While Mark Zuckerberg was hyping Meta’s latest Ray-Ban smartglasses and Apple was promoting its Vision Pro mixed reality headset in 2023, Finnish startup IXI was quietly crafting high-tech specs for more practical purposes.
Founded in 2021, the company emerged from stealth in April with $36mn in funding to commercialise what it claims are the world’s first autofocus glasses. The prescription specs promise to change the way visually-impaired people see the world around them.
“None of the tech giants are fixing eyesight,” Niko Eiden, IXI’s cofounder and CEO, told TNW in an interview. “They’re looking at smart eyewear as a new wearable platform for AI assistants or capturing footage for your social media feed, but not solving the actual vision problem.”
Eiden is speaking from experience. He spent 14 years at Nokia developing imaging and augmented reality (AR) tech that laid the foundation for Microsoft’s HoloLens headset. After that, he co-founded Varjo, Europe’s mixed reality (XR) kingpin.

IXI’s glasses, however, don’t have fancy cameras, AI, or VR features. Instead, they use a low-power sensor that tracks your eye’s movements. By emitting light pulses and measuring the reflections that bounce back off your eye, the sensor can determine whether you are looking near, far, or somewhere in between.
The glasses then send that information via electrical signals to the lenses, which are made up of a thin layer of liquid crystal sandwiched between two layers of plastic. When an electric field is applied to the glass, the liquid crystals change structure ever so slightly, which means they bend light differently. That allows the lens to autofocus on whatever you’re looking at, with a lag time of about 0.2 seconds.
“We’re trying to push the same step change that happened with cameras — from fixed focus to manual focus to auto focus,” said Eiden.

From static to dynamic
IXI’s autofocus glasses look to replace bifocal and progressive lenses. These glasses offer vision correction for multiple distances, such as reading and driving, all in a single lens. However, they have limited usable zones, with distortions at the edges and a narrow section for reading. This can make activities like walking down the stairs pretty awkward.
Due to the autofocus capabilities, IXI says it can offer a full field of vision across the whole lens. And thanks to the low-power electronics, the tech doesn’t need much room — it can fit in the frame of a regular pair of specs.

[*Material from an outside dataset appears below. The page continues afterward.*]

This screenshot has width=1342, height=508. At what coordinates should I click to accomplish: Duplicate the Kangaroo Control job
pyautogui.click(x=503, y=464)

However, it’s still early days at the company. IXI is still very much in R&D and hasn’t yet set a launch date for its first product. The company also has to overcome technical challenges related to transparency, haziness, and full-day wearability to ensure the product matches or surpasses the optical clarity of traditional plastic glasses. It also has to meet the stringent medical requirements for prescription glasses.
Nevertheless, Eiden is bullish on the tech’s potential to fill the gap between smart glasses being developed by tech giants and the traditional eyewear industry, which, he said, invests more in brand and design than optics. If IXI can disrupt that segment, it could be in for big gains.
The global eyewear market reached $200bn in 2024. It’s growing by 8-9% each year and doesn’t show any signs of stopping. That’s because human eyesight is getting worse, a problem scientists have linked to excessive screen time combined with poor lighting conditions and inactive indoor lifestyles.
It perhaps doesn’t come as a surprise, then, that IXI isn’t completely alone in this space. French startup Laclarée and Japan’s Elcyo are also working on autofocus glasses, although they haven’t released a product yet either.
Armed with fresh funding, IXI is now planning to ramp up R&D, expand its team of 50 people, and move into a new headquarters with a purpose-built lab and clean room facilities. The company plans to hold the first live demos of its glasses later this year.
“From the static lens to the dynamic lens… it’s a natural evolution,” said Eiden. “Whether it’s us or another company, somebody will crack it.”